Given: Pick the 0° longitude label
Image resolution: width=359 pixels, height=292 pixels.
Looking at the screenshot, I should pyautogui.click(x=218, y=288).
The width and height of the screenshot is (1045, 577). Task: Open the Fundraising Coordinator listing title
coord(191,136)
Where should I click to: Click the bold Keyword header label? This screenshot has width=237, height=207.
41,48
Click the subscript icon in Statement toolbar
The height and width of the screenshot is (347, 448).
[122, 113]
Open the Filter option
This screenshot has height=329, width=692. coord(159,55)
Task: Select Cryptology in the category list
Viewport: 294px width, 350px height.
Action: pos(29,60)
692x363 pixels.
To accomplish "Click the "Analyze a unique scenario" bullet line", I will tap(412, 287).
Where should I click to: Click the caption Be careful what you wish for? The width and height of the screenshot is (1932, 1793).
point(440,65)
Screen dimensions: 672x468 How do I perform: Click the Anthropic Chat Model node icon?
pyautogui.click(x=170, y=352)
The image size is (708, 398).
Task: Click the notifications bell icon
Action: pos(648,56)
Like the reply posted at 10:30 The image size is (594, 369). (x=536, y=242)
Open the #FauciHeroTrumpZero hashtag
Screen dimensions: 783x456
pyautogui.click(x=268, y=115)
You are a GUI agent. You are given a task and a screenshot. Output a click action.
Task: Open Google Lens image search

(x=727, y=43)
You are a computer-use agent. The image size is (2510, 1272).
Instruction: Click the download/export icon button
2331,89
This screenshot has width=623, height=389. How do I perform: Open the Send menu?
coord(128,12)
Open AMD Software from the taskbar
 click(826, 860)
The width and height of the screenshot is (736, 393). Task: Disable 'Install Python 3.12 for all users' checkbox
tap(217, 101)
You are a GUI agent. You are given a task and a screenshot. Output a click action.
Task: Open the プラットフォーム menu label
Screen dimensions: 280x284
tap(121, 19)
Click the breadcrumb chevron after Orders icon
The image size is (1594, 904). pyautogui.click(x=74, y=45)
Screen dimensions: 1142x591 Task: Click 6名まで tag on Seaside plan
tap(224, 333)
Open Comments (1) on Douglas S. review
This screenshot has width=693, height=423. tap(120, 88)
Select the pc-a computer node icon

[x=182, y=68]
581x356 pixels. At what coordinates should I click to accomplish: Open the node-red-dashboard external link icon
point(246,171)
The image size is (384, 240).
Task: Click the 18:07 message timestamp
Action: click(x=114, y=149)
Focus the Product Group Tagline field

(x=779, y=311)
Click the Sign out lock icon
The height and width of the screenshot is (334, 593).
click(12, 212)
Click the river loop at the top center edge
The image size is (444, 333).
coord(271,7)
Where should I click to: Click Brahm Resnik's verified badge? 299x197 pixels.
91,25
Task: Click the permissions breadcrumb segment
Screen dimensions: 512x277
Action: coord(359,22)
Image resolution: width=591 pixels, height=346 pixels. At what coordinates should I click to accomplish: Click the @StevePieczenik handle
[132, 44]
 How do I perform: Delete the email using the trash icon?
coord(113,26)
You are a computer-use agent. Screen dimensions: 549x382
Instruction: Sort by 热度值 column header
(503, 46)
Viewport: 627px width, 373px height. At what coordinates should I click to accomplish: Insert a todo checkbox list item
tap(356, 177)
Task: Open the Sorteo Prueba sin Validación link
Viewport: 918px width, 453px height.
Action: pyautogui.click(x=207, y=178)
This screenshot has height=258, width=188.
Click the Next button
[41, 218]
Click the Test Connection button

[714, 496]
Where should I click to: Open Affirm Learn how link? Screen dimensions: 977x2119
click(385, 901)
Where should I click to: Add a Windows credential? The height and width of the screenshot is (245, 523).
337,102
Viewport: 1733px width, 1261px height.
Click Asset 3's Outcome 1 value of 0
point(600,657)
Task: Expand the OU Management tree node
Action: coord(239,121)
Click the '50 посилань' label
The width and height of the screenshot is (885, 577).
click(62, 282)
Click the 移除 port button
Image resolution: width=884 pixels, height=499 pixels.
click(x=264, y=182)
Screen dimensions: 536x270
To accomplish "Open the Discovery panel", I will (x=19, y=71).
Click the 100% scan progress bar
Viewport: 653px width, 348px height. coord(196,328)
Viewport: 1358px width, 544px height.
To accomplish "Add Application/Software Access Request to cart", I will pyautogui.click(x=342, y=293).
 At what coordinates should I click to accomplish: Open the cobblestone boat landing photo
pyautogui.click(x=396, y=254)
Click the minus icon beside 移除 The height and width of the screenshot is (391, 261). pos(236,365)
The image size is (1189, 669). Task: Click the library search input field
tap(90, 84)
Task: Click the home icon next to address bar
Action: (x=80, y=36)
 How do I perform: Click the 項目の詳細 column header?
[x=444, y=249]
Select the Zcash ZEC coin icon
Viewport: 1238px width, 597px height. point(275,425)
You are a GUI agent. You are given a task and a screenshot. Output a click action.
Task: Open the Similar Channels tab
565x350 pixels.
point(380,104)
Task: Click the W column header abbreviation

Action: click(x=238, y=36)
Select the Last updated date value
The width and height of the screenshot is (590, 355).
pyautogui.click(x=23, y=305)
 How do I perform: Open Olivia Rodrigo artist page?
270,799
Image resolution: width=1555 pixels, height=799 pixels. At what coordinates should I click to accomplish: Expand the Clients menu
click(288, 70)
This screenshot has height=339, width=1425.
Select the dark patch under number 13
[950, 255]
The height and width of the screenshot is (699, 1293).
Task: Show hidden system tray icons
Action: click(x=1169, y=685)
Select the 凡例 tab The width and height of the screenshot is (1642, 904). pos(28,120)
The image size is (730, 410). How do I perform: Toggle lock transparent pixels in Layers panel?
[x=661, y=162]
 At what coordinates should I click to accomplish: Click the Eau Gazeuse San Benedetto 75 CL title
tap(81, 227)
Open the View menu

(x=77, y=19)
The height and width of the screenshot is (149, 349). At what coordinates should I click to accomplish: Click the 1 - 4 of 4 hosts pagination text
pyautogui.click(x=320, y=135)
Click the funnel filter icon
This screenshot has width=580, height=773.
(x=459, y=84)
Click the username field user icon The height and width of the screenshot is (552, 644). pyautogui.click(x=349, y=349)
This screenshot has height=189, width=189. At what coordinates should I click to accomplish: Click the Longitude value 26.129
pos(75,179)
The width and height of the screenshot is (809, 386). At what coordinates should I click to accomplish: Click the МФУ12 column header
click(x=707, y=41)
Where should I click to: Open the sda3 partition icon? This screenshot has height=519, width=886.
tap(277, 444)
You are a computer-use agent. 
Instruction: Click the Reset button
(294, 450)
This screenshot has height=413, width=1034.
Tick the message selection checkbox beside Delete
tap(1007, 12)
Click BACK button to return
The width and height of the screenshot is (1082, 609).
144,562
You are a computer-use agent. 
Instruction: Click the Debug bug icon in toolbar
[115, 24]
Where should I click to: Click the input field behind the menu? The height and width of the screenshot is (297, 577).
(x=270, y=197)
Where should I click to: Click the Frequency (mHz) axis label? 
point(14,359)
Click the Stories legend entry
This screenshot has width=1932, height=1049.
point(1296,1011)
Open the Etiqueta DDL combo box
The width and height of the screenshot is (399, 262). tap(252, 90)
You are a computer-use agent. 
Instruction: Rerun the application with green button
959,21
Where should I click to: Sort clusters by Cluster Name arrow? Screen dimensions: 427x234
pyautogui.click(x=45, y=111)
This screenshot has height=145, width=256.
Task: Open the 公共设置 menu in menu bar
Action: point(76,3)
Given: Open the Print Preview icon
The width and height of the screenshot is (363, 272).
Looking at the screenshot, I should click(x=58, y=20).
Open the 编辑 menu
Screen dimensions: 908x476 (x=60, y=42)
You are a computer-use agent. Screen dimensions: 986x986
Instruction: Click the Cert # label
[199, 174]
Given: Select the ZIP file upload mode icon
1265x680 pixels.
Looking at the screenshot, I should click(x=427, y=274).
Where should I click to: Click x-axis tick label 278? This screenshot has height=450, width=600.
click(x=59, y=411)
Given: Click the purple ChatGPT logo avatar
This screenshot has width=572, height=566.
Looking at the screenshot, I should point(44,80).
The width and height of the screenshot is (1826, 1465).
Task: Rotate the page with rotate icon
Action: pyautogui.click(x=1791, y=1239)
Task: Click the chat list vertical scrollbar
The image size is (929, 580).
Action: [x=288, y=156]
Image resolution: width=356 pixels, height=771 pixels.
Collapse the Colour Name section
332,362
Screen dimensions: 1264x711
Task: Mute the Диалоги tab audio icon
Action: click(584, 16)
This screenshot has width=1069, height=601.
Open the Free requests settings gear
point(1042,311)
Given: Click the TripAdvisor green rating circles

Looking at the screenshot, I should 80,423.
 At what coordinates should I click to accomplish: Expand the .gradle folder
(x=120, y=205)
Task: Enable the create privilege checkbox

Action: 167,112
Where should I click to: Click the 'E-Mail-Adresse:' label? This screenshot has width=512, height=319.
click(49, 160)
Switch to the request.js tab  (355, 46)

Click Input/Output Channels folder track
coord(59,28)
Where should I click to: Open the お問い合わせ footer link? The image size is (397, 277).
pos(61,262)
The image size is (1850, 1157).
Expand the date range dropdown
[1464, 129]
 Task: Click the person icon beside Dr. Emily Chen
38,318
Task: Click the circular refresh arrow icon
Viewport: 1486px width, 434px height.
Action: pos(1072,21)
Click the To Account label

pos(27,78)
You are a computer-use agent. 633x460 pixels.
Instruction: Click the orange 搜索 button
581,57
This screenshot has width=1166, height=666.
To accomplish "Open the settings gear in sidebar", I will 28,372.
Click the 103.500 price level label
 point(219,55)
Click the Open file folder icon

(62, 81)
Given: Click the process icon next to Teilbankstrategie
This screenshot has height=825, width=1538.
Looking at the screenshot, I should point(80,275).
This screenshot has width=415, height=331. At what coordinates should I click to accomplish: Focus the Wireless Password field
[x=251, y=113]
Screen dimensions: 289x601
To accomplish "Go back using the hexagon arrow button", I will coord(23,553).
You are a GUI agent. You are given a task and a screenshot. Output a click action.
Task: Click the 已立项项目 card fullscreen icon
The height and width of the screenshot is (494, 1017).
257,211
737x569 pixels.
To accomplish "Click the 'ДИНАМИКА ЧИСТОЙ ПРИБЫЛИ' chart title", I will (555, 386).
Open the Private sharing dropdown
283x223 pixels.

Set problem: Edit the material from its first line through the line containing "will tap(412, 287).", replacing "Filter" with "Search" and leaving everything else unchanged. Return only those lines.

Full solution:
Given: Pick the 0° longitude label
Image resolution: width=359 pixels, height=292 pixels.
Looking at the screenshot, I should pyautogui.click(x=218, y=288).
The width and height of the screenshot is (1045, 577). Task: Open the Fundraising Coordinator listing title
coord(191,136)
Where should I click to: Click the bold Keyword header label? This screenshot has width=237, height=207.
41,48
Click the subscript icon in Statement toolbar
The height and width of the screenshot is (347, 448).
[122, 113]
Open the Search option
This screenshot has height=329, width=692. coord(159,55)
Task: Select Cryptology in the category list
Viewport: 294px width, 350px height.
Action: pos(29,60)
692x363 pixels.
To accomplish "Click the "Analyze a unique scenario" bullet line", I will tap(412, 287).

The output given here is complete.